Records for the task section start
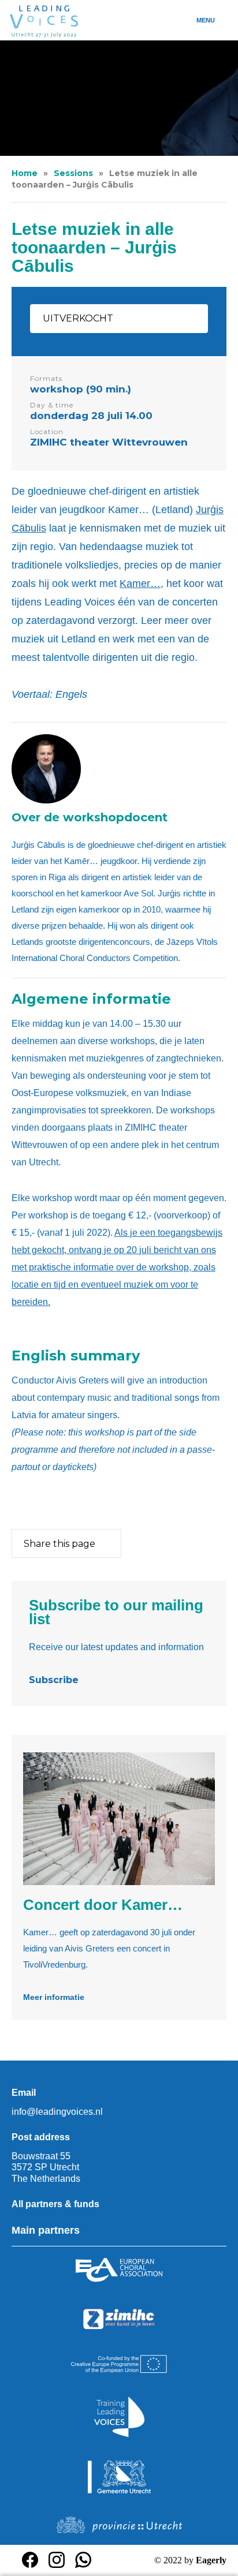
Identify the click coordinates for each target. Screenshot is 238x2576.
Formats (46, 378)
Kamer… (140, 583)
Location (47, 431)
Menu (205, 20)
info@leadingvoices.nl (57, 2112)
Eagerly (211, 2560)
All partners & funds (55, 2204)
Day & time (51, 405)
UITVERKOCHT (78, 318)
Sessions (73, 173)
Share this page (59, 1543)
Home (25, 173)
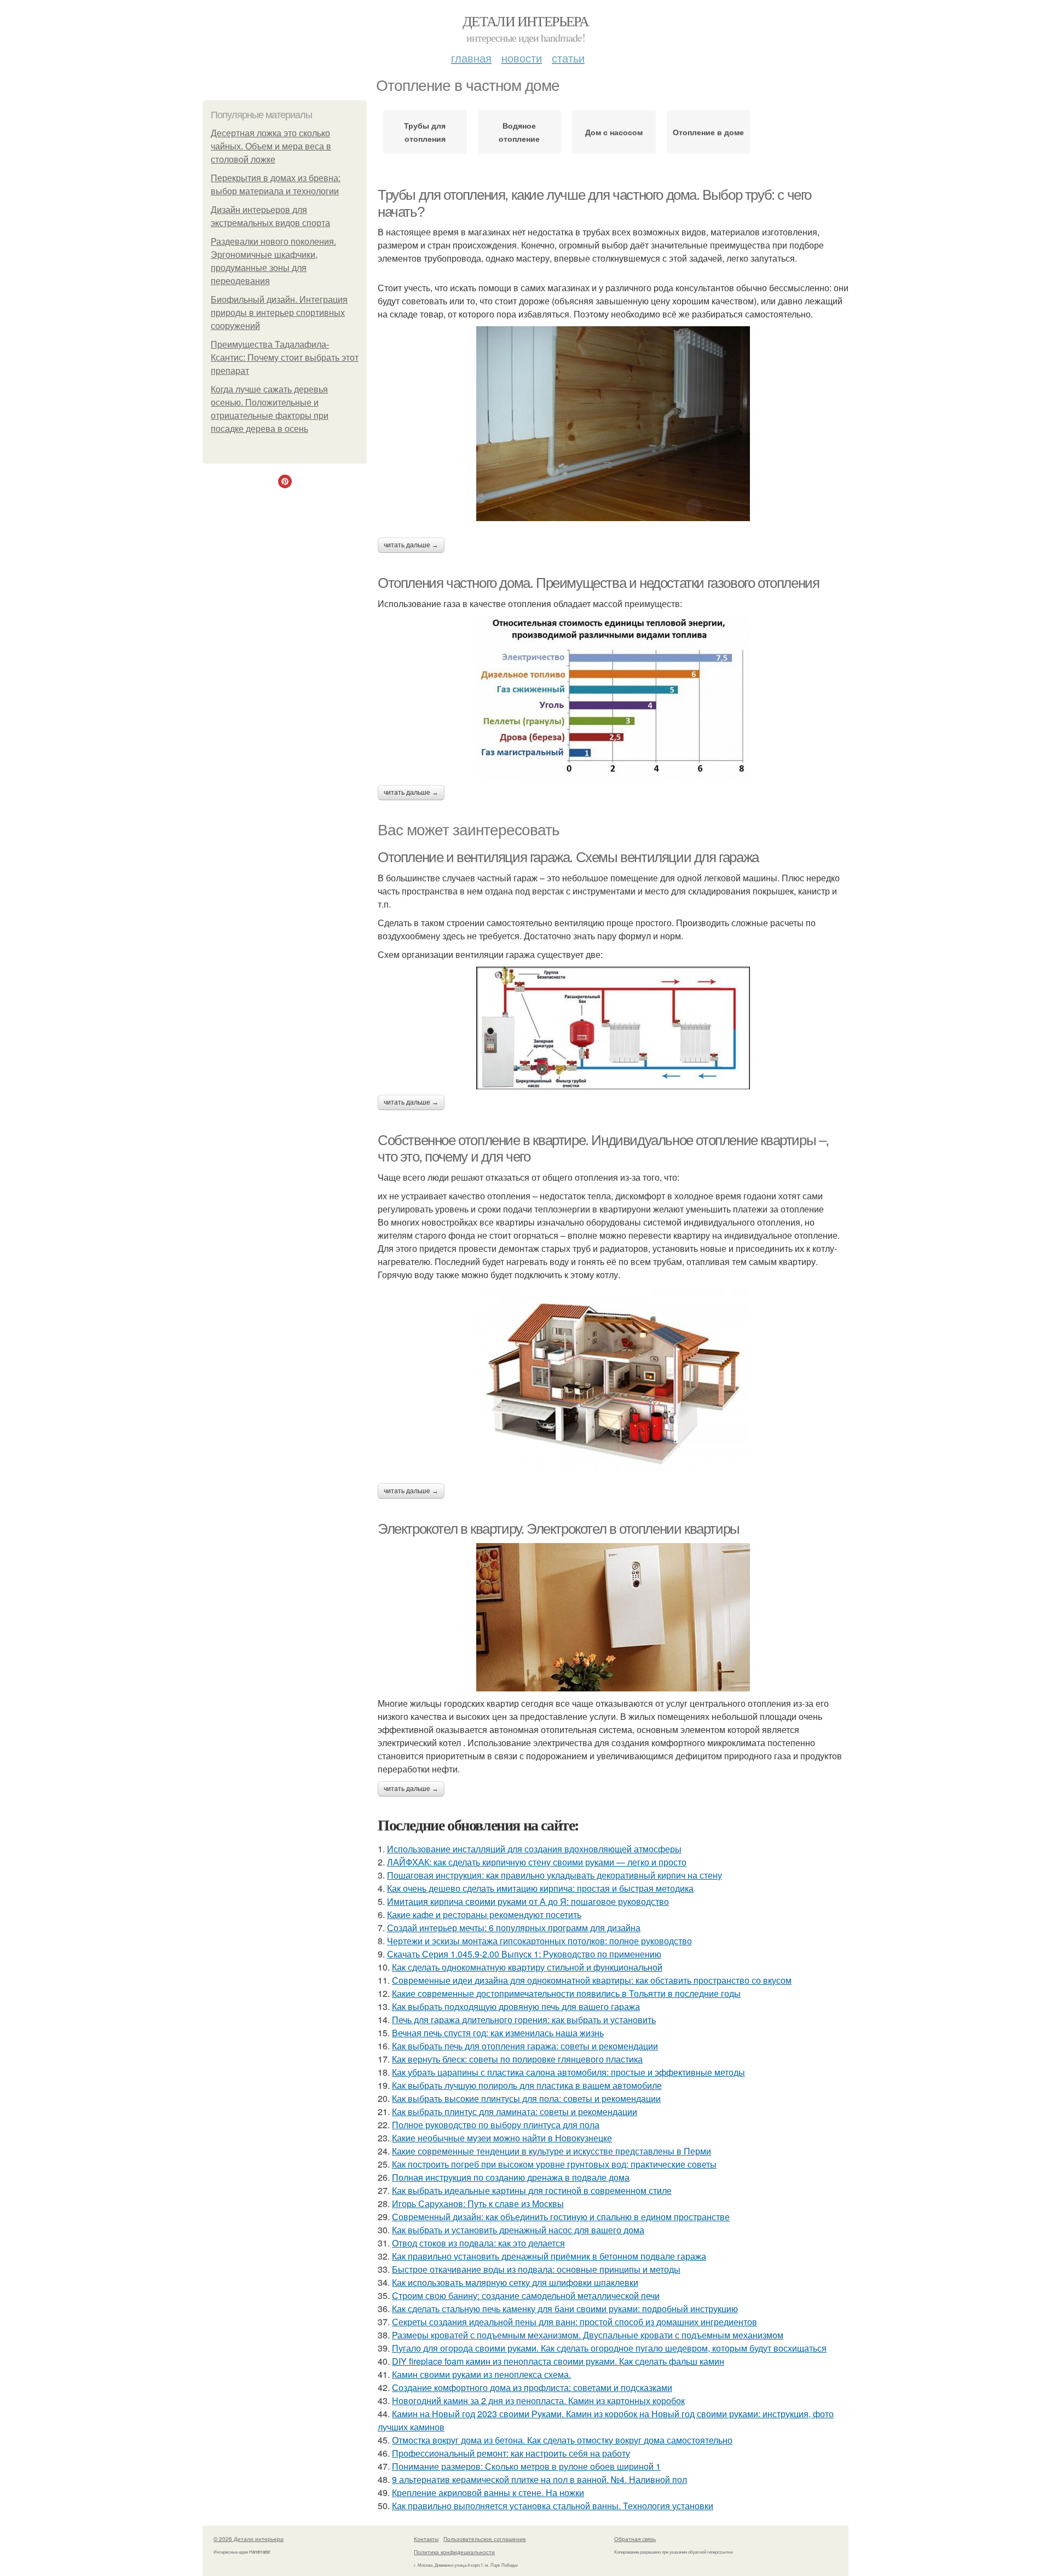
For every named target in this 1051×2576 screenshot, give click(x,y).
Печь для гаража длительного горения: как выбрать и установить (524, 2019)
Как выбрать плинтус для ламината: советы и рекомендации (514, 2111)
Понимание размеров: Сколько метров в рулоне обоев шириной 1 (526, 2466)
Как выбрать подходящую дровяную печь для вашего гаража (516, 2006)
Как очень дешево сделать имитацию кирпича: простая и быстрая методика (540, 1888)
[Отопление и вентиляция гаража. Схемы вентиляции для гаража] (613, 1028)
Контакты (426, 2539)
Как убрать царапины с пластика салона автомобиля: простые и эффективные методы (568, 2072)
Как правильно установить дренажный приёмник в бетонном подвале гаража (549, 2256)
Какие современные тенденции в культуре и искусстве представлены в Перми (551, 2151)
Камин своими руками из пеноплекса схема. (481, 2374)
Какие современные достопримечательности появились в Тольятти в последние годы (566, 1993)
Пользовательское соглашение (484, 2539)
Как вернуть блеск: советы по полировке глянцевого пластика (517, 2059)
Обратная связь (635, 2539)
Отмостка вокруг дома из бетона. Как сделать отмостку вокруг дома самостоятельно (562, 2440)
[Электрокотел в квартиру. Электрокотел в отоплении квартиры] (613, 1617)
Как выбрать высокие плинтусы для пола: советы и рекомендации (526, 2098)
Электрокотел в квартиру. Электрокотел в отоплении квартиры (559, 1529)
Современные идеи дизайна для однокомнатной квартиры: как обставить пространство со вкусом (592, 1980)
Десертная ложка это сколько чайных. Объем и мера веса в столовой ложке (271, 146)
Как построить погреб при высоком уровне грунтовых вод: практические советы (554, 2164)
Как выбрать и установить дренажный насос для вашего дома (518, 2229)
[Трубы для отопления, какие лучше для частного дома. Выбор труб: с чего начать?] (613, 423)
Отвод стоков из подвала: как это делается (478, 2243)
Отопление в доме (708, 131)
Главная (471, 58)
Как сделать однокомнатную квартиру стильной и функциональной (527, 1967)
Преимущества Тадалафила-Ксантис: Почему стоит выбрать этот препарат (285, 358)
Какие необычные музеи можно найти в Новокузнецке (502, 2138)
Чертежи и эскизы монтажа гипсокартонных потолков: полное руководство (539, 1940)
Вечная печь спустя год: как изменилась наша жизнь (498, 2032)
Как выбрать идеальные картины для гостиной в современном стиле (532, 2190)
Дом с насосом (614, 131)
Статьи (568, 58)
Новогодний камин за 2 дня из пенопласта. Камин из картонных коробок (538, 2400)
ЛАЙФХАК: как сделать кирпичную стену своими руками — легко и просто (536, 1862)
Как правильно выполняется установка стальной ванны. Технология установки (552, 2505)
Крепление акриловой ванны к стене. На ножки (488, 2492)
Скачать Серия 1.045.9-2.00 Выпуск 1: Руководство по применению (524, 1954)
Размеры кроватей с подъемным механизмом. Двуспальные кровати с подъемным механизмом (587, 2335)
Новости (521, 58)
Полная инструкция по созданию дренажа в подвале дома (511, 2177)
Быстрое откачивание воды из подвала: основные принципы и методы (536, 2269)
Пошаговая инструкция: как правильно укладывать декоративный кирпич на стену (554, 1875)
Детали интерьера (525, 20)
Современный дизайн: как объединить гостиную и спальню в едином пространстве (561, 2216)
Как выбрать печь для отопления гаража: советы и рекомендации (525, 2046)
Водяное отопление (519, 132)
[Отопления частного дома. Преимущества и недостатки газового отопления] (613, 697)
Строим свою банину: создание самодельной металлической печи (526, 2295)
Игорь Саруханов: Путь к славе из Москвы (478, 2203)
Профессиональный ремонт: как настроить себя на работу (511, 2453)
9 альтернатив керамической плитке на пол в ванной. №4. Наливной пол (539, 2479)
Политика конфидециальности (454, 2552)
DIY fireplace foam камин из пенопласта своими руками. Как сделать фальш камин (558, 2361)
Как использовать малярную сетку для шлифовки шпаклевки (515, 2282)
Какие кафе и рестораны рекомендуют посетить (484, 1914)
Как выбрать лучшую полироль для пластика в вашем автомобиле (527, 2085)
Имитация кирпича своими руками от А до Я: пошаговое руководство (528, 1901)
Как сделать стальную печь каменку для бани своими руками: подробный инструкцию (565, 2308)
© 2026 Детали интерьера (248, 2539)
Records for the task section end
**Task requirements**. Return, exactly as they stand, all of the lines above, but not the pictures.

**Result of this task**.
Identify the click coordinates for each target. Screenshot is 238x2576.
Formats (46, 378)
Kamer… (140, 583)
Location (47, 431)
Menu (205, 20)
info@leadingvoices.nl (57, 2112)
Eagerly (211, 2560)
All partners & funds (55, 2204)
Day & time (51, 405)
UITVERKOCHT (78, 318)
Sessions (73, 173)
Share this page (59, 1543)
Home (25, 173)
For every named target in this 1051×2576 screenshot, give click(x,y).
Печь для гаража длительного горения: как выбрать и установить (524, 2019)
Как выбрать плинтус для ламината: советы и рекомендации (514, 2111)
Понимание размеров: Сколько метров в рулоне обоев шириной 1 (526, 2466)
Как выбрать подходящую дровяную печь для вашего гаража (516, 2006)
Как очень дешево сделать имитацию кирпича: простая и быстрая методика (540, 1888)
[Отопление и вентиляция гаража. Схемы вентиляции для гаража] (613, 1028)
Контакты (426, 2539)
Как убрать царапины с пластика салона автомобиля: простые и эффективные методы (568, 2072)
Как правильно установить дренажный приёмник в бетонном подвале гаража (549, 2256)
Какие современные тенденции в культуре и искусстве представлены в Перми (551, 2151)
Камин своими руками из пеноплекса схема. (481, 2374)
Какие современные достопримечательности появились в Тольятти в последние годы (566, 1993)
Пользовательское соглашение (484, 2539)
Как вернуть блеск: советы по полировке глянцевого пластика (517, 2059)
Обратная связь (635, 2539)
Отмостка вокруг дома из бетона. Как сделать отмостку вокруг дома самостоятельно (562, 2440)
[Электрокотел в квартиру. Электрокотел в отоплении квартиры] (613, 1617)
Как выбрать высокие плинтусы для пола: советы и рекомендации (526, 2098)
Электрокотел в квартиру. Электрокотел в отоплении квартиры (559, 1529)
Современные идеи дизайна для однокомнатной квартиры: как обставить пространство со вкусом (592, 1980)
Десертная ложка это сколько чайных. Объем и мера веса в столовой ложке (271, 146)
Как построить погреб при высоком уровне грунтовых вод: практические советы (554, 2164)
Как выбрать и установить дренажный насос для вашего дома (518, 2229)
[Трубы для отопления, какие лучше для частного дома. Выбор труб: с чего начать?] (613, 423)
Отвод стоков из подвала: как это делается (478, 2243)
Отопление в доме (708, 131)
Главная (471, 58)
Как сделать однокомнатную квартиру стильной и функциональной (527, 1967)
Преимущества Тадалафила-Ксантис: Почему стоит выбрать этот препарат (285, 358)
Какие необычные музеи можно найти в Новокузнецке (502, 2138)
Чертежи и эскизы монтажа гипсокартонных потолков: полное руководство (539, 1940)
Вечная печь спустя год: как изменилась наша жизнь (498, 2032)
Как выбрать идеальные картины для гостиной в современном стиле (532, 2190)
Дом с насосом (614, 131)
Статьи (568, 58)
Новогодний камин за 2 дня из пенопласта. Камин из картонных коробок (538, 2400)
ЛАЙФХАК: как сделать кирпичную стену своими руками — легко и просто (536, 1862)
Как правильно выполняется установка стальной ванны. Технология установки (552, 2505)
Крепление акриловой ванны к стене. На ножки (488, 2492)
Скачать Серия 1.045.9-2.00 Выпуск 1: Руководство по применению (524, 1954)
Размеры кроватей с подъемным механизмом. Двуспальные кровати с подъемным механизмом (587, 2335)
Новости (521, 58)
Полная инструкция по созданию дренажа в подвале дома (511, 2177)
Быстрое откачивание воды из подвала: основные принципы и методы (536, 2269)
Пошаговая инструкция: как правильно укладывать декоративный кирпич на стену (554, 1875)
Детали интерьера (525, 20)
Современный дизайн: как объединить гостиную и спальню в едином пространстве (561, 2216)
Как выбрать печь для отопления гаража: советы и рекомендации (525, 2046)
Водяное отопление (519, 132)
[Отопления частного дома. Преимущества и недостатки газового отопления] (613, 697)
Строим свою банину: создание самодельной металлической печи (526, 2295)
Игорь Саруханов: Путь к славе из Москвы (478, 2203)
Профессиональный ремонт: как настроить себя на работу (511, 2453)
9 альтернатив керамической плитке на пол в ванной. №4. Наливной пол (539, 2479)
Политика конфидециальности (454, 2552)
DIY fireplace foam камин из пенопласта своими руками. Как сделать фальш камин (558, 2361)
Как использовать малярную сетку для шлифовки шпаклевки (515, 2282)
Какие кафе и рестораны рекомендуют посетить (484, 1914)
Как выбрать лучшую полироль для пластика в вашем автомобиле (527, 2085)
Имитация кирпича своими руками от А до Я: пошаговое руководство (528, 1901)
Как сделать стальную печь каменку для бани своими руками: подробный инструкцию (565, 2308)
© 2026 Детали интерьера (248, 2539)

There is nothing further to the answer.